The Great War introduced weapons either newly invented or not used before on such a large scale including: barbed wire, machine guns, heavy artillery shells, planes, tanks and possibly most fearsome, chemical warfare – poison gas. In the motor age, it is easy to forget that Cavalry regiments did battle and horses and donkeys were widely used for transporting goods, pulling ambulances and artillery, etc. In the early days of the war, the British army had a great deal of difficulty getting both troops and supplies to where they were needed.
Throughout the war, men in the trenches were not relieved as quickly as they should have been and many were literally at the front-line for several weeks without respite and often without adequate supplies. Rat infestation was common in the trenches and those which gorged on the bodies of gassed soldiers, were also crazed with poison. An extremely unpleasant nuisance, the vermin also spread disease.
Dead and wounded had to be carried by stretcher-bearers or comrades from the battlefield and through the trenches. For every man killed, several more were wounded. Field treatment was limited to a dressing and some morphine, regimental aid posts often being located in shell-holes or in a trench. Seriously wounded soldiers would be moved to an Advanced Dressing Station a few miles from the front but they often had to wait hours for the cover of darkness to attempt the journey.
Those who survived were transferred to Casualty Clearing Stations or Stationary Hospitals until they could either be returned to the front or evacuated (often by Hospital ship) to a military hospital in the UK. Many women actively participated in the war in the medical services. A great many others did voluntary work at home, fundraising or manufacturing supplies.
Soldiers writing home tried to reassure their families and would not have written much about the horrors they experienced – their letters were also censored. At such a distance from the battlefields and with government propaganda releasing only approved information, the Irish people had little exposure to the realities of the war. However, U-boat attacks on shipping did result in several ships being wrecked close to the Irish coast and with bodies being washed onto beaches, Irish civilians did experience just a little of the Great War at home.
Irish Women In The War
Nationalist and Unionist politicians alike, did not plan on including women in the electorate. Suffragettes protested for franchise rights for women at Home Rule meetings. Northern and Southern women who wished to stand by their men found themselves excluded and formed their own organizations such as the Ulster Women’s Unionist Council, the Irish Women’s Franchise League and an auxiliary unit to the Irish Volunteers, Cumann na mBán.

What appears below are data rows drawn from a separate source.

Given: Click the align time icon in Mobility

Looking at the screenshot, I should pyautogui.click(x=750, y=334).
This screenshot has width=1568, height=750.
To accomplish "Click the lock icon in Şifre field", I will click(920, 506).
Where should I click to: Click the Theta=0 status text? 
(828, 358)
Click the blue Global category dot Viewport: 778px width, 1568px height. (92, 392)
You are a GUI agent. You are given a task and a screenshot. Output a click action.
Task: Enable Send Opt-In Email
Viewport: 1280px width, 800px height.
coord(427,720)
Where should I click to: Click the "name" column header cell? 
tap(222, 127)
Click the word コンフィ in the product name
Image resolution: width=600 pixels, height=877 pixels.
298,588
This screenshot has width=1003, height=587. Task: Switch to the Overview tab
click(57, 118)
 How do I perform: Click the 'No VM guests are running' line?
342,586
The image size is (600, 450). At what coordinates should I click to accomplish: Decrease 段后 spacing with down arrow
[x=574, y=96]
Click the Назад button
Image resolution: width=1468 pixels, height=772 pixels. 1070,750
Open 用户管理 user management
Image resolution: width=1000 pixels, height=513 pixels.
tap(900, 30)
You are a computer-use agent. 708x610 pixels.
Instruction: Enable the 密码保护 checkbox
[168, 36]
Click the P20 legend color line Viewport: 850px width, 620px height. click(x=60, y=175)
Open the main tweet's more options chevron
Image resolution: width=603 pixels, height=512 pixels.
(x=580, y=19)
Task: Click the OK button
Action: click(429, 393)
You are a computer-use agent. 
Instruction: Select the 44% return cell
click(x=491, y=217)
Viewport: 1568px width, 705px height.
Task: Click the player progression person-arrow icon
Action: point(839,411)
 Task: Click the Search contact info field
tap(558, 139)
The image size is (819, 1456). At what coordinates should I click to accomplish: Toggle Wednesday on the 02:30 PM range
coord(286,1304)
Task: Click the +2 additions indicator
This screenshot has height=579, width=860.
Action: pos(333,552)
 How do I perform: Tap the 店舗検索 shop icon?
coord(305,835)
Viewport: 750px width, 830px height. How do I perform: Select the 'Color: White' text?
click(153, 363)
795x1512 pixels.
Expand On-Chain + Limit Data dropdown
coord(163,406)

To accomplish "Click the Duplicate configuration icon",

Women became involved in the recruiting committee for the Royal Dublin Fusiliers, not only assisting in recruitment, but organizing for the comfort-fund (sourcing cardigans, gloves, pipes and tobacco for new recruits and Prisoners-of-War).
Many women did voluntary work making dressings, bandages and surgical supplies. Others joined Voluntary Aid Detachments or VADs, and served in field hospitals in Europe and at home. The British Red Cross Society was predominantly female, though many men also did voluntary non-combat work.
Ireland was distant enough from the battlefields for the public to be somewhat removed from the horrors of war. In previous conflicts, hitting civilian targets was, by and large, considered bad form. This war was different. German U-boats began to attack any vessel, ‘flying the British flag or a flag of her allies’. This quote appeared in newspaper advertisements warning travellers that they sailed on British ships at their peril. The ad was placed by the German embassy in the U.S. and appeared alongside an advert for the Lusitania. The Lusitania was torpedoed by a U-boat off the Old Head of Kinsale and 1,198 men, women and children were lost (including Sir Hugh Lane, the famous art collector); many were buried in Co. Cork where their bodies were brought ashore.
Just a month before the war ended, the R.M.S. Leinster, a City of Dublin Steam Packet Company ship, was torpedoed having left Kingstown (Dún Laoghaire). 501 of the 771 people on board died, including crew, postal workers, civilians, Voluntary Aid nurses and eight Royal Dublin Fusiliers.